WHAT YOU HAVE TO DO - Quote each line of the material verbatim, without the pictures.

DATA TO EXAMINE -

********************

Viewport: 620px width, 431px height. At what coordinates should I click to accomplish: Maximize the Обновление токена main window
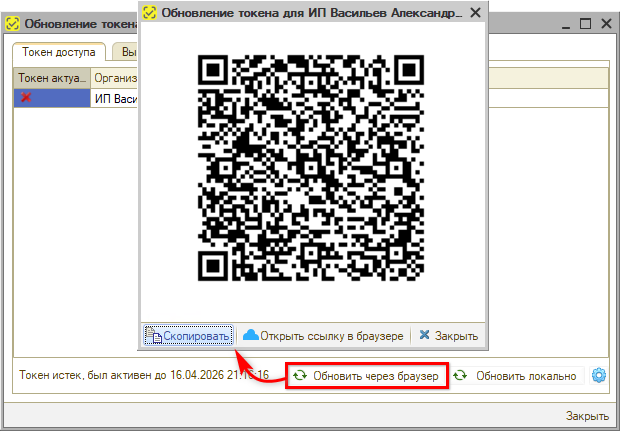tap(584, 23)
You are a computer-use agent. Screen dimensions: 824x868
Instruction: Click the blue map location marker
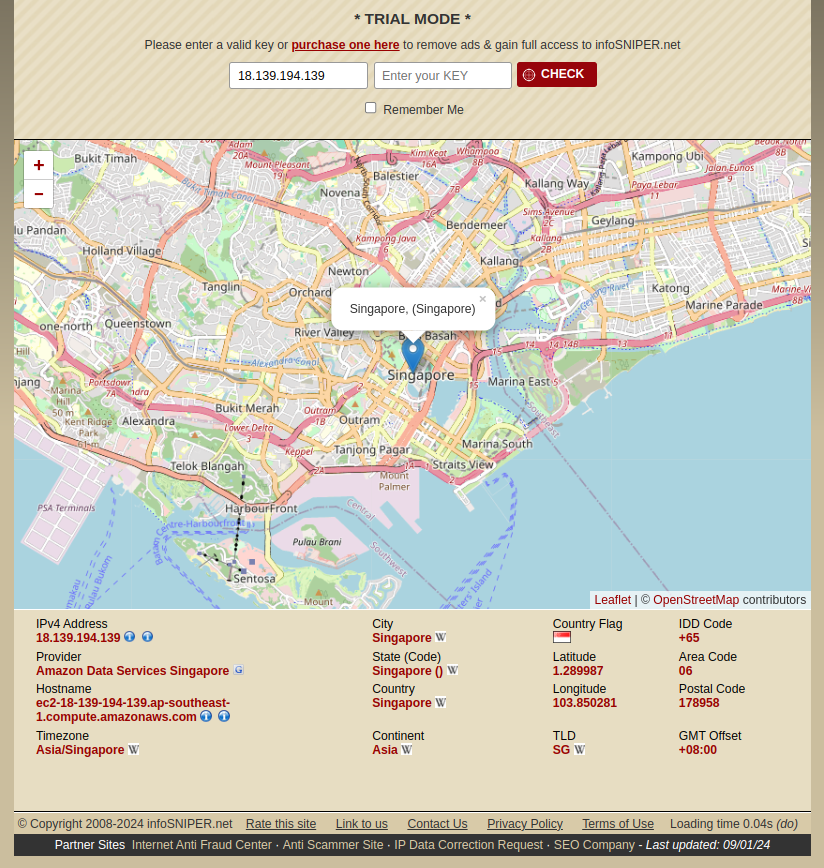tap(412, 354)
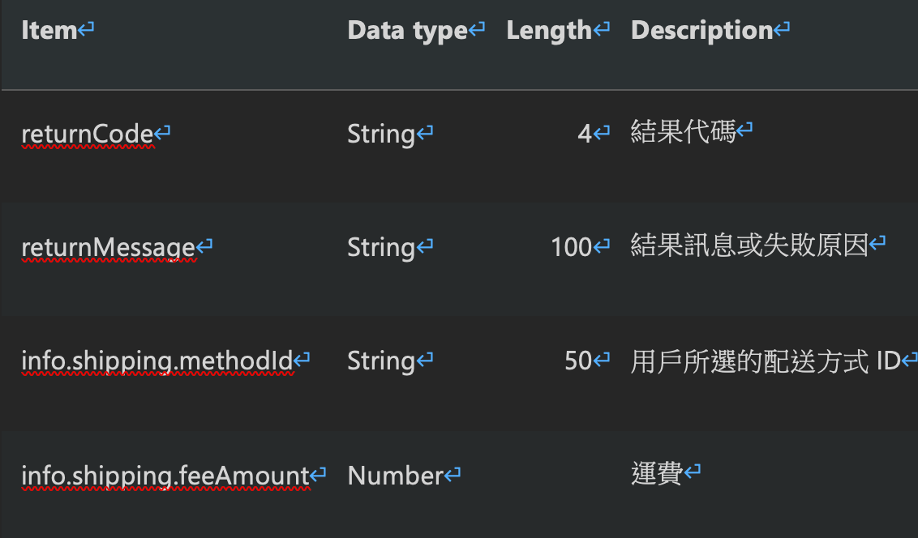The height and width of the screenshot is (538, 918).
Task: Click the Item column header
Action: pos(49,30)
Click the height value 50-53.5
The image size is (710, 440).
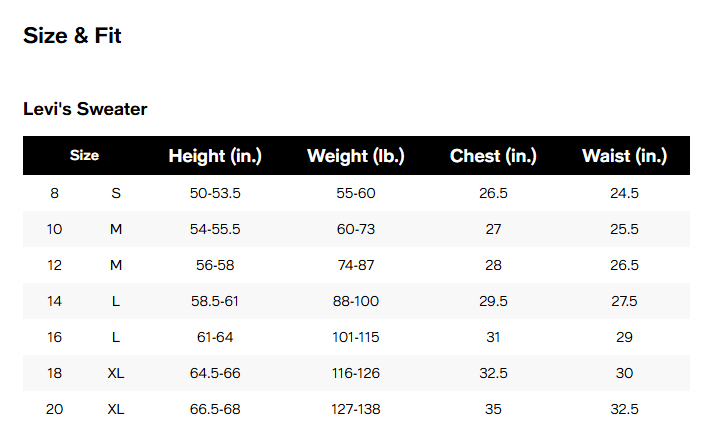(x=215, y=193)
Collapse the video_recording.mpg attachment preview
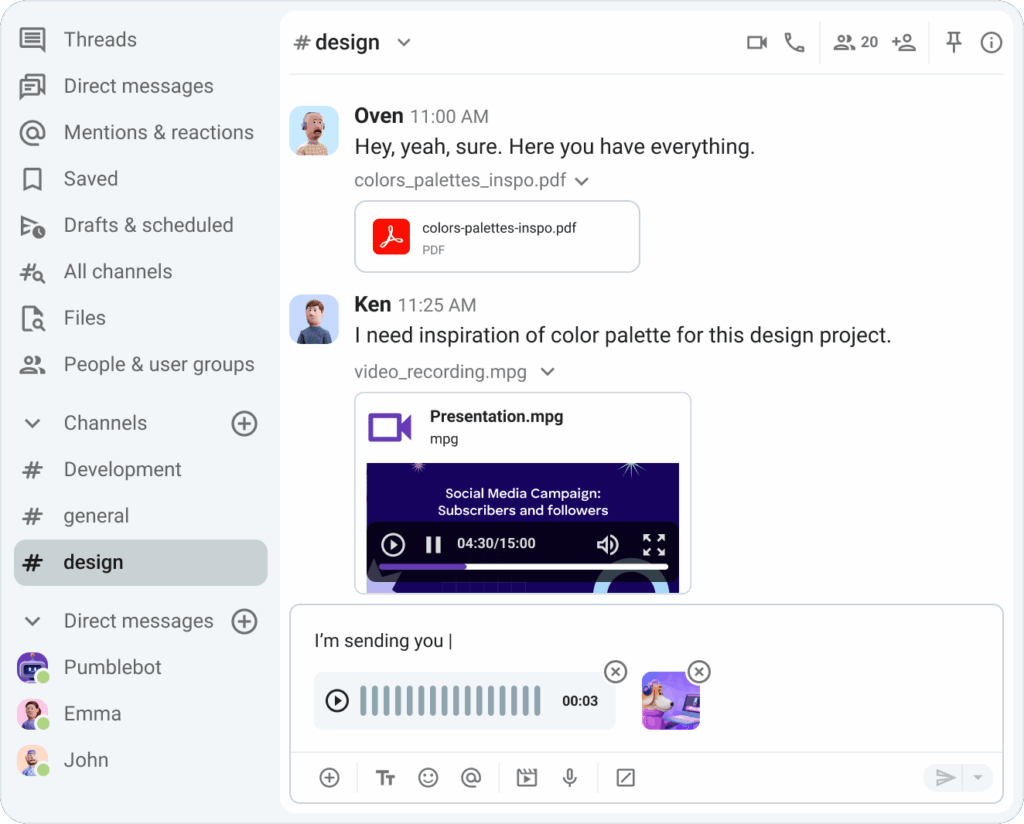The height and width of the screenshot is (824, 1024). pos(547,372)
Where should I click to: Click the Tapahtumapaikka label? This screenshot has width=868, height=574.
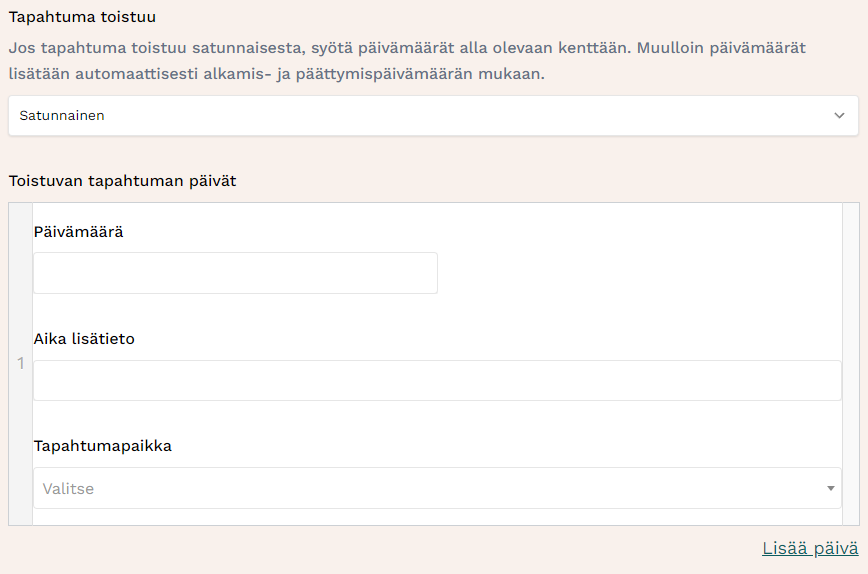(x=102, y=446)
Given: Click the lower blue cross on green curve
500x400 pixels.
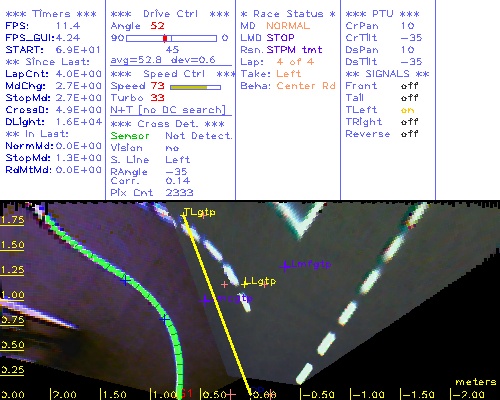Looking at the screenshot, I should tap(164, 319).
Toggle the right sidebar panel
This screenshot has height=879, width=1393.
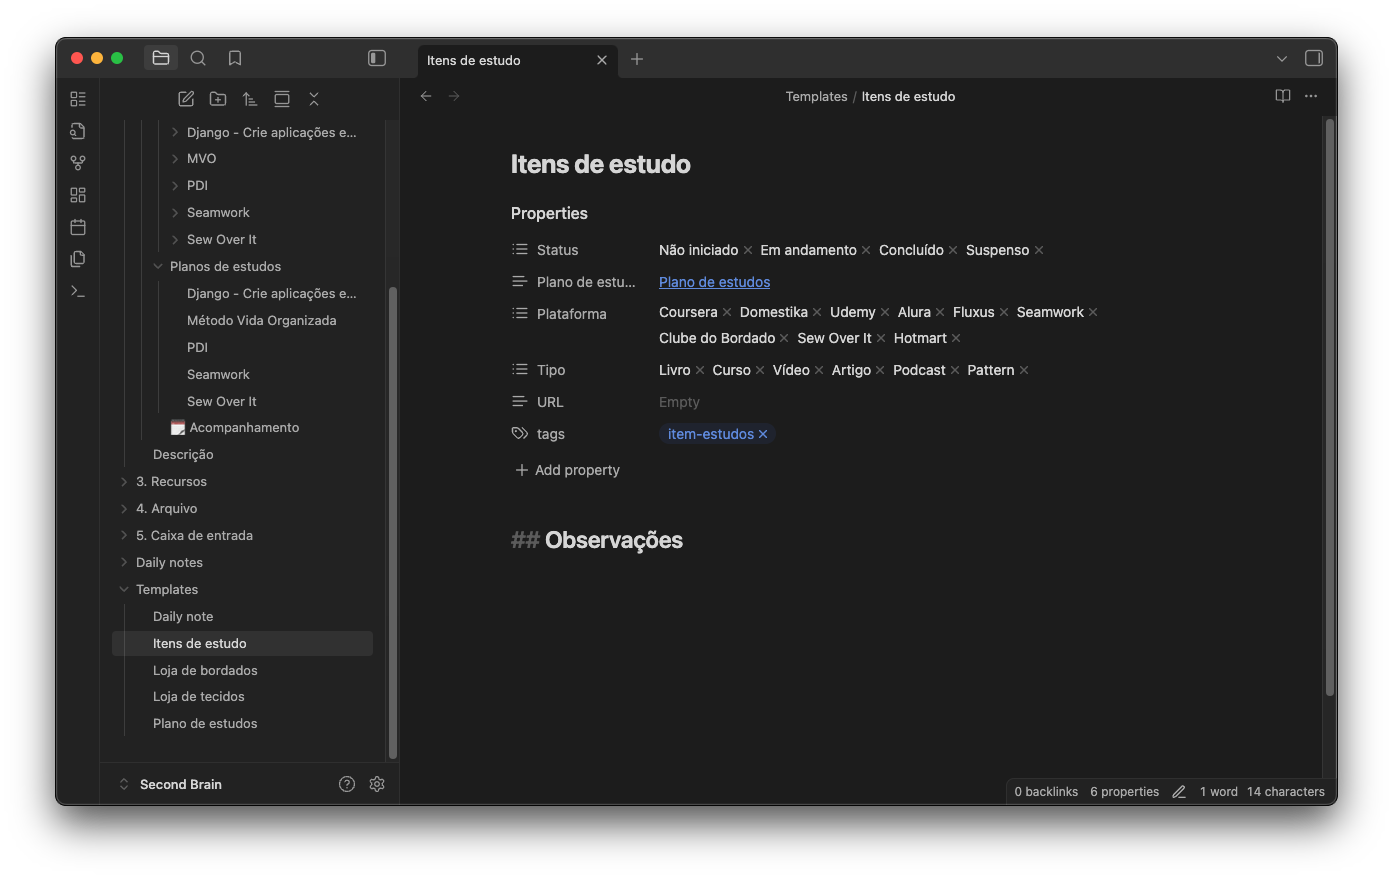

********************

TASK SOLUTION -
Viewport: 620px width, 431px height. At what coordinates should I click to accomplish: Maximize the Обновление токена main window
tap(584, 23)
You are a computer-use agent. Screen dimensions: 824x868
Instruction: Click the blue map location marker
tap(412, 354)
The height and width of the screenshot is (538, 918).
Task: Click the Item column header
Action: pos(49,30)
Click the height value 50-53.5
The image size is (710, 440).
(x=215, y=193)
Collapse the video_recording.mpg attachment preview
The height and width of the screenshot is (824, 1024). pos(547,372)
Where should I click to: Click the Tapahtumapaikka label? This screenshot has width=868, height=574.
(x=102, y=446)
Given: Click the lower blue cross on green curve
500x400 pixels.
Looking at the screenshot, I should tap(164, 319).
Toggle the right sidebar panel
This screenshot has height=879, width=1393.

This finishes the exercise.